Hari sudah beranjak petang ketika Juminten selesai membasuh tangannya. Semburat senja masih tampak samar-samar memancar. Gemericik air terdengar dari saluran bocor yang dibiarkan. Sumur tua beberapa meter di belakang rumah menjadi saksi, beberapa jam sebelumnya, rasa geram dan dongkol yang selama ini terpendam dalam hati Juminten sudah terlampiaskan.
***
Rumah itu hanya ditinggali Juminten bersama suami. Sudah lima tahun anaknya menjadi TKI. Rumah semi permanen tersebut adalah bantuan pemerintah yang baru beberapa bulan direnovasi. Di sudut rumah itu, tampak tumpukan daun nilam yang biasa disuling menjadi minyak atsiri. Di siang hari, ia biasa dibantu Minthi mengemas dan mengikat daun nilam sebelum diambil tengkulak.
Juminten dan suaminya memetik daun nilam mereka, di lereng hutan milik Perhutani. Kebetulan Perhutani tidak keberatan jika lahannya ditanami nilam asal tidak merusak pohon pinus. Pengemasan daun biasa dilakukan sore sampai malam hari. Bahkan jika permintaan sedang banyak-banyaknya, seringkali Minthi tidur di rumah bersamanya.

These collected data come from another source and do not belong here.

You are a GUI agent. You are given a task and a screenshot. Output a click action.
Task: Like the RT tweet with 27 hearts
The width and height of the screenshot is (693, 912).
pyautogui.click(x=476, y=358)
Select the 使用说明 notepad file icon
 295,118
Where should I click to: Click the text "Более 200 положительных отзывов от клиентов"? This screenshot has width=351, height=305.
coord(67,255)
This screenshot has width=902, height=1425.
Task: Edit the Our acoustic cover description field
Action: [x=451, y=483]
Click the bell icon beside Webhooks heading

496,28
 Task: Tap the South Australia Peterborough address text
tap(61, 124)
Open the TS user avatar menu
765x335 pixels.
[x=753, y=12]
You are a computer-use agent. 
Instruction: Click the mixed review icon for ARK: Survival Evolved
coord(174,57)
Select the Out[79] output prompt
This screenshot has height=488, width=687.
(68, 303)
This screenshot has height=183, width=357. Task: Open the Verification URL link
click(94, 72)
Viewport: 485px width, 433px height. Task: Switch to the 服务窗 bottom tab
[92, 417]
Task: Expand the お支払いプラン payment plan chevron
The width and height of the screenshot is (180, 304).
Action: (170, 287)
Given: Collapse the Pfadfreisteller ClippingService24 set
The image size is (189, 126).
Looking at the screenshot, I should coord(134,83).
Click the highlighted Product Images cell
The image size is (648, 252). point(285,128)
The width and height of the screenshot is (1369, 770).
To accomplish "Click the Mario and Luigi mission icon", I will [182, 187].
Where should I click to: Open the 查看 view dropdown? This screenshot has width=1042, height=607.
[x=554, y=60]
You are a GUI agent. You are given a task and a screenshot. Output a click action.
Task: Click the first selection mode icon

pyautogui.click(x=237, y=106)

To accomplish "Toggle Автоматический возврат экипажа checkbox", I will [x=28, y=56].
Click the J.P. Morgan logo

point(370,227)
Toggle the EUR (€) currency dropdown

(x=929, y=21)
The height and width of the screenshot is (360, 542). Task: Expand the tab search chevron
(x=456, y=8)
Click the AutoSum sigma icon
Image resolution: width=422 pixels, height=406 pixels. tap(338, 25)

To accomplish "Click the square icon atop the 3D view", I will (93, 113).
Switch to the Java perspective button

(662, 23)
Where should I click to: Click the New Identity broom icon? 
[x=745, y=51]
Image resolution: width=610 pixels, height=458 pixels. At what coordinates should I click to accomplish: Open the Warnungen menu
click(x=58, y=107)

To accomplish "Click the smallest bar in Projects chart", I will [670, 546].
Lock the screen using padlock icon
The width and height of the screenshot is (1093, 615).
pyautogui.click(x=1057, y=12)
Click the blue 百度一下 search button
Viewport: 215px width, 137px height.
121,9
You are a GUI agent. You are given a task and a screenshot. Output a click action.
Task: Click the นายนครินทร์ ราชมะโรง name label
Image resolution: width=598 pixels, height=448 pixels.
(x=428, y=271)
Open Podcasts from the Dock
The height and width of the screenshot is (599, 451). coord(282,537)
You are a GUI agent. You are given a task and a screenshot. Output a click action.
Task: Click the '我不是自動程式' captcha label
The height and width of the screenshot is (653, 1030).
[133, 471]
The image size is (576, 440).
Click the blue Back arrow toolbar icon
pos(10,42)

Minthi masih terhitung kerabat Juminten. Ibu Minthi adalah adik dari istri adik bapak Juminten. Umur keduanya juga tidak terpaut jauh. Minthi empat setengah tahun lebih muda dari Juminten. Juminten dan Minthi asli penduduk Desa Durendol, sedang Kliwon, suami Juminten, adalah pendatang.
Sejak pemerintah membangun Science Techno Park yang terfokus pada pengolahan minyak atsiri, Desa Durendol perlahan-lahan menjadi “gula” yang dikerumuni “semut”. Meningkatnya permintaan daun nilam setiap harinya, tentu butuh pemasok yang cukup banyak.
Kliwon bekerja sebagai kuli bangunan. Lelaki berumur 35-an tahun dengan kulit hitam lebam, adalah tipe pekerja tangkas. Kliwon menikah dengan Juminten karena perjodohan. Kebetulan kakak Kliwon, yakni Wage, adalah perangkat Desa Durendol dan lebih lama tinggal di desa itu. Melihat adiknya yang menua, tebersit untuk mencarikan perawan desa yang cukup menawan. Terpilih-lah Juminten. Namun dalam hati Wage tersimpan angan-angan: “Kenapa ia baru mengenal Juminten setelah beristri?. Coba ia mengenal sedari dulu. Ah… sudahlah.”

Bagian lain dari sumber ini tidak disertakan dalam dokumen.